Point 4: Also, authors miss to address some important aspects related to intersection control. As a safety critical system affected by possible sensor faults, communication delays and data loss, robustness is very important in the design and should be considered
Response 4: The work is based on the most efficient algorithm in terms of crossing times, consumption, emissions and road congestion. The problem of communication is not addressed in any way regardless of the algorithm used. Clearly, an application design phase, which is not part of the work carried out, must necessarily include robust systems for the management of anomalies of any kind.
Point 5: Simulation results carried out in SUMO show the effectiveness of the proposed method compared to conventional traffic light control or rule based methods. However, authors should point out the advantages of the proposed method compared to other solutions in the literature (artificial intelligence and game theory based methods).

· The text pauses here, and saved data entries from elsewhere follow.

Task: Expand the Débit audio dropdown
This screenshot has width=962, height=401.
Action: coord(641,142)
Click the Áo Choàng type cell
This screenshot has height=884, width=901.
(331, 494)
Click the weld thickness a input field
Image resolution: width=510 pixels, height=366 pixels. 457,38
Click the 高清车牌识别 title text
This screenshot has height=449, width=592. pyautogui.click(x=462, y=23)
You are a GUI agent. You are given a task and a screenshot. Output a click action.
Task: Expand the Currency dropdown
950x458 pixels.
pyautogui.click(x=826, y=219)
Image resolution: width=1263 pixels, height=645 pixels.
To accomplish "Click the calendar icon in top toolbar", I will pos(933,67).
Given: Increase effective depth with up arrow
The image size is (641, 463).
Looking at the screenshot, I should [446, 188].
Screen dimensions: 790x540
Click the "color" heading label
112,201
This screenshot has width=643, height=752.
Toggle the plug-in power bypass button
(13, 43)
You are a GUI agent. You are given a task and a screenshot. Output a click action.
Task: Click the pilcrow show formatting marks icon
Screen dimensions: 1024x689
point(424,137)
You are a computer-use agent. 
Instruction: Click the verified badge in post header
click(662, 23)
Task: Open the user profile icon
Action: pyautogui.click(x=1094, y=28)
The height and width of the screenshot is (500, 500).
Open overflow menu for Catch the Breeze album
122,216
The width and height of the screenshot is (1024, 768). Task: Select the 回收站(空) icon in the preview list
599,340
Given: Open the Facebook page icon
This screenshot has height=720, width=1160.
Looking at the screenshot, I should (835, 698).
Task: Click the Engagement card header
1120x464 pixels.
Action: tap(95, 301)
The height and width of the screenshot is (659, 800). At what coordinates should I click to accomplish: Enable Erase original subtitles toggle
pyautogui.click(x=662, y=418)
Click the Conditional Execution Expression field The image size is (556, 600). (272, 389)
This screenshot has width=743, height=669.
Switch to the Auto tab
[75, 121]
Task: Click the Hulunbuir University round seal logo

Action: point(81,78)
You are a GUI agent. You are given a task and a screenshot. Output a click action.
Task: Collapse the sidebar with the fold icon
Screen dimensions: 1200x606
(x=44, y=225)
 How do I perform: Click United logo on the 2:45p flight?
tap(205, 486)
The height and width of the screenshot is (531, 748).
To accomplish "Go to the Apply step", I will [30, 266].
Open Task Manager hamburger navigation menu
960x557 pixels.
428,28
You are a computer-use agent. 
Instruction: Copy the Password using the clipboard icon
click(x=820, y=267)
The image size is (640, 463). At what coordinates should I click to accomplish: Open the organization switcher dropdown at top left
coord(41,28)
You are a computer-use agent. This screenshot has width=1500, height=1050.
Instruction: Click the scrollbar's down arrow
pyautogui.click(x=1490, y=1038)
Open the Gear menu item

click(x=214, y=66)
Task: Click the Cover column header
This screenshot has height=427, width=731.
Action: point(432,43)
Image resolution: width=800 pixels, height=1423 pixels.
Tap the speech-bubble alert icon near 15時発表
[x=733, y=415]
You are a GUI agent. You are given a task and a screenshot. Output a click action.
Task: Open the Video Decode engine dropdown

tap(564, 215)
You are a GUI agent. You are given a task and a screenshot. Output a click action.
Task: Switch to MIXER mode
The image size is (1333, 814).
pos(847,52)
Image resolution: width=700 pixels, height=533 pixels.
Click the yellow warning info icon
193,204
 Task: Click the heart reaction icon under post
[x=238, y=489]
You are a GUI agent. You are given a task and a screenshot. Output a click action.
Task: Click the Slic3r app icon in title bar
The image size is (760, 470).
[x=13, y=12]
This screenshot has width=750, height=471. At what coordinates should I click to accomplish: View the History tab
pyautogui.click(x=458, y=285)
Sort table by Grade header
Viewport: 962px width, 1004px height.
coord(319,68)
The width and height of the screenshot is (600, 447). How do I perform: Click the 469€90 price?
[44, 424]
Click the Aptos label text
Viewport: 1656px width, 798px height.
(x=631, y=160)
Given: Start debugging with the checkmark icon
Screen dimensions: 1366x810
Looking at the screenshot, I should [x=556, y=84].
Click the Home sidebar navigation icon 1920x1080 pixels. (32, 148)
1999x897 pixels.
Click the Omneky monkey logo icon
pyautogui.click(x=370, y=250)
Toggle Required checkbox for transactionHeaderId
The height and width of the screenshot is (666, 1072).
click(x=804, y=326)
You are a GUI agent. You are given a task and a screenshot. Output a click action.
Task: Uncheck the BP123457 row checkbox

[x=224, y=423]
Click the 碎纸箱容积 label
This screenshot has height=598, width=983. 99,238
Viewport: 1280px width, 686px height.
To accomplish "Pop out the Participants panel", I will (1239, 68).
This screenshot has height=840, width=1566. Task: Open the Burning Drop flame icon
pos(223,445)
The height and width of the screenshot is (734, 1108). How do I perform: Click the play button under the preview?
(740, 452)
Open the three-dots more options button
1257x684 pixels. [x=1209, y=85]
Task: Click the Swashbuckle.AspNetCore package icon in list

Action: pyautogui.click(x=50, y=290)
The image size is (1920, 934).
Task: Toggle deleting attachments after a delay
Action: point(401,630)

Response 5: As indicated in the conclusions, the proposed system not only presents clear efficiency characteristics of the parameters under examination, but also offers the considerable advantage of not requiring the installation of intersection operators based on V2V communication systems.
Round 2
Reviewer 1 Report
After reading the revised version of the paper as well as the responses made by the authors, I feel confident that this is a strong and scientifically sound paper.
Reviewer 2 Report
Authors replied to this reviewer's previous questions. Still this reviewer thinks that the full communication between all the vehicles involved in the crossing, although all other vehicles in the rest of the communication network are neglected, is a heavy requirement. However, with this assumption, conclusions seem to be correct. For this reason, although no theoretical result (such as theorems of general validity) is shown, the article deserves publication.